SUPPLIED PASSAGE:
By Philip J. Senter
Mainstream geologists and biologists accept the abundant physical evidence that the Earth is billions of years old; that all organisms are evolutionary descendants of a common ancestor; and that non-avian dinosaurs became extinct sixty-five million years ago (e.g., Gradstein et al. 2004; Prothero 2007). In contrast, young-Earth creationist (YEC) authors have long maintained that the Genesis account of creation and the biblical timeline are literally correct, placing the creation of the Earth and all types of organisms at approximately 6,000 years ago. A corollary of this position is that dinosaurs and humans were created on the same day and must therefore have encountered each other. The claim that dragon legends are based on such encounters has long been a mainstay of YEC literature, and in 1977, biochemist and YEC author Duane Gish took this concept up a notch in his children’s book Dinosaurs, Those Terrible Lizards, by positing that dinosaurs breathed fire. Other YEC authors followed suit (see references below), and dinosaurs now breathe fire in seventh-grade biology textbooks from BJU Press (Batdorf and Porch 2013; Lacy 2013).
In support of the idea that a real animal can produce fire, Gish (1977) cited the defense mechanism of bombardier beetles (Brachinus spp.), which spray a mixture of hydrogen peroxide and hydroquinone into the faces of would-be predators. Chemical catalysts cause the mixture to reach a scalding 100º C (Aneshansley et al. 1969). Subsequent YEC authors followed Gish’s lead and added imaginary details such as sparks or explosions or flame (Phillips 1994; Hamp 2000; Isaacs 2010; Paul 2010). In reality, the beetles merely spray hot liquid—which scalds but does not produce flame—and therefore provide no biological precedent for organic fire production.
Some YEC authors have cited bioluminescent animals and electric eels as biological precedent for fire production (Morris 1984; Petersen 1986; Morris 1988; Niermann 1994; Morris 1999; DeYoung 2000; Petersen 2002). However, the processes that produce bioluminescence (Haddock et al. 2010) and bioelectrogenesis (Pough et al. 2013) are chemically unrelated to combustion and generate little or no thermal energy. These processes are therefore irrelevant to fire production and provide no biological precedent for it.

THINGS TO DO:
a – From the fire-breathing dinosaur passage, list every source, with its year, cited for the YEC authors who added sparks, explosions or flame to the bombardier beetle's defense.
b – Copy everything from "Some YEC authors" down to "precedent for it." in the fire-breathing dinosaur passage, replacing "electric eels" with "electric catfish".
c – Answer these questions from the fire-breathing dinosaur passage.
(i) In what year did Duane Gish publish Dinosaurs, Those Terrible Lizards?
(ii) Which press publishes the seventh-grade biology textbooks in which dinosaurs breathe fire?
(iii) What temperature does the bombardier beetle's spray mixture reach?

SOURCE MATERIAL:
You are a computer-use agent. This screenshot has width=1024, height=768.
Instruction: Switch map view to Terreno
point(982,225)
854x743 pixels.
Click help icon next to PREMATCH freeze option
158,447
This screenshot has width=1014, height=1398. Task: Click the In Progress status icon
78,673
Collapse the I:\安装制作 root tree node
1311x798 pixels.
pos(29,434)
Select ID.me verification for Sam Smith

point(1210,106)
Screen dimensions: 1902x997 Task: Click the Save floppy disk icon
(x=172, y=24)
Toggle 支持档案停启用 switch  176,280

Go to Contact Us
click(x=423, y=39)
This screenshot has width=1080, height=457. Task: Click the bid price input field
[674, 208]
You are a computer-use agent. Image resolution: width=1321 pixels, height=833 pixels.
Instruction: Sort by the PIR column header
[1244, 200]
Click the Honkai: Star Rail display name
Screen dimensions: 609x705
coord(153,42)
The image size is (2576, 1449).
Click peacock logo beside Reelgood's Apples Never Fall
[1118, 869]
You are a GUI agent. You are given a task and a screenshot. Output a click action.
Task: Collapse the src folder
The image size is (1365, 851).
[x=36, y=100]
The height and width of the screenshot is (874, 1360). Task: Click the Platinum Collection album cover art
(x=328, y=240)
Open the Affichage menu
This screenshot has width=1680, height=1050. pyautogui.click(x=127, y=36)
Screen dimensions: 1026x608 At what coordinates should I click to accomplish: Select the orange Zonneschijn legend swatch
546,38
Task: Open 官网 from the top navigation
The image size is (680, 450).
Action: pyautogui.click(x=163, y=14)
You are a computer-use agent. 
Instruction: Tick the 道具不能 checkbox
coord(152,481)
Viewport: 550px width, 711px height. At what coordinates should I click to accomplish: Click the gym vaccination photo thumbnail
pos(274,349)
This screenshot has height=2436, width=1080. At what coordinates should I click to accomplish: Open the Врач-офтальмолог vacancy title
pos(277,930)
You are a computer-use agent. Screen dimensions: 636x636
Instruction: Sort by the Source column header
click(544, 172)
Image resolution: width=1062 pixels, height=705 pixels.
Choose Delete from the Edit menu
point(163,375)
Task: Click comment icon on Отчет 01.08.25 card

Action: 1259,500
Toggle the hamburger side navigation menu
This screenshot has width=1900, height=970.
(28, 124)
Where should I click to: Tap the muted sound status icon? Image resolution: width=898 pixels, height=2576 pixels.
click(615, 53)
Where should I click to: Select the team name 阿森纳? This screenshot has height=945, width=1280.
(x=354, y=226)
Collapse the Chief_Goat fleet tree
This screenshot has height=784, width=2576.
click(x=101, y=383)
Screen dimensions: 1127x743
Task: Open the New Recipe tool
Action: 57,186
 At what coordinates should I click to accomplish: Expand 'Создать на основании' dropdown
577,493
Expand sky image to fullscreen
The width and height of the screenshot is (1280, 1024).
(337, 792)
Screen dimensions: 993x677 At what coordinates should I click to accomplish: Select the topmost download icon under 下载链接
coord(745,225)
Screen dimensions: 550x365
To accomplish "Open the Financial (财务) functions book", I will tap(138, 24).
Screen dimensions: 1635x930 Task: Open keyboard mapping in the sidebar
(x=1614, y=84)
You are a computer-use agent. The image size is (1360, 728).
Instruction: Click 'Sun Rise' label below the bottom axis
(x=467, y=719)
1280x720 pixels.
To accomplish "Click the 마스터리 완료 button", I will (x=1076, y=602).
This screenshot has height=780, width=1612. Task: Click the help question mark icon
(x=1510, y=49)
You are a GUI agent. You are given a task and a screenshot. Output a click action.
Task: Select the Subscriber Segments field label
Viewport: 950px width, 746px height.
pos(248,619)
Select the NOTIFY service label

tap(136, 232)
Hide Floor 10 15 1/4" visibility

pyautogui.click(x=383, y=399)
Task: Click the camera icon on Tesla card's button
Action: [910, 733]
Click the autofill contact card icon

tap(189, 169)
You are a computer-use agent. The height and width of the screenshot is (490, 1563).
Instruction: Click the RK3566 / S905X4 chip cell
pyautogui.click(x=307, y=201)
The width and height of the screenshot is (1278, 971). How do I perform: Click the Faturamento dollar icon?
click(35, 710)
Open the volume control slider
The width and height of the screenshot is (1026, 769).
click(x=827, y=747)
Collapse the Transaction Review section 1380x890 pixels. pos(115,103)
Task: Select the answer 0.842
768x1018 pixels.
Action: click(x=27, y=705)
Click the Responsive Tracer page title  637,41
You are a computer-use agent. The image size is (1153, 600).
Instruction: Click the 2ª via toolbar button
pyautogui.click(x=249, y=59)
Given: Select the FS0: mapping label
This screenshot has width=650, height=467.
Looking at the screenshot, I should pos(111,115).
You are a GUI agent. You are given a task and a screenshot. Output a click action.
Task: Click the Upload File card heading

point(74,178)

OUTPUTS IN ORDER:
a – Phillips 1994; Hamp 2000; Isaacs 2010; Paul 2010

b –
Some YEC authors have cited bioluminescent animals and electric catfish as biological precedent for fire production (Morris 1984; Petersen 1986; Morris 1988; Niermann 1994; Morris 1999; DeYoung 2000; Petersen 2002). However, the processes that produce bioluminescence (Haddock et al. 2010) and bioelectrogenesis (Pough et al. 2013) are chemically unrelated to combustion and generate little or no thermal energy. These processes are therefore irrelevant to fire production and provide no biological precedent for it.

c –
(i) 1977
(ii) BJU Press
(iii) 100º C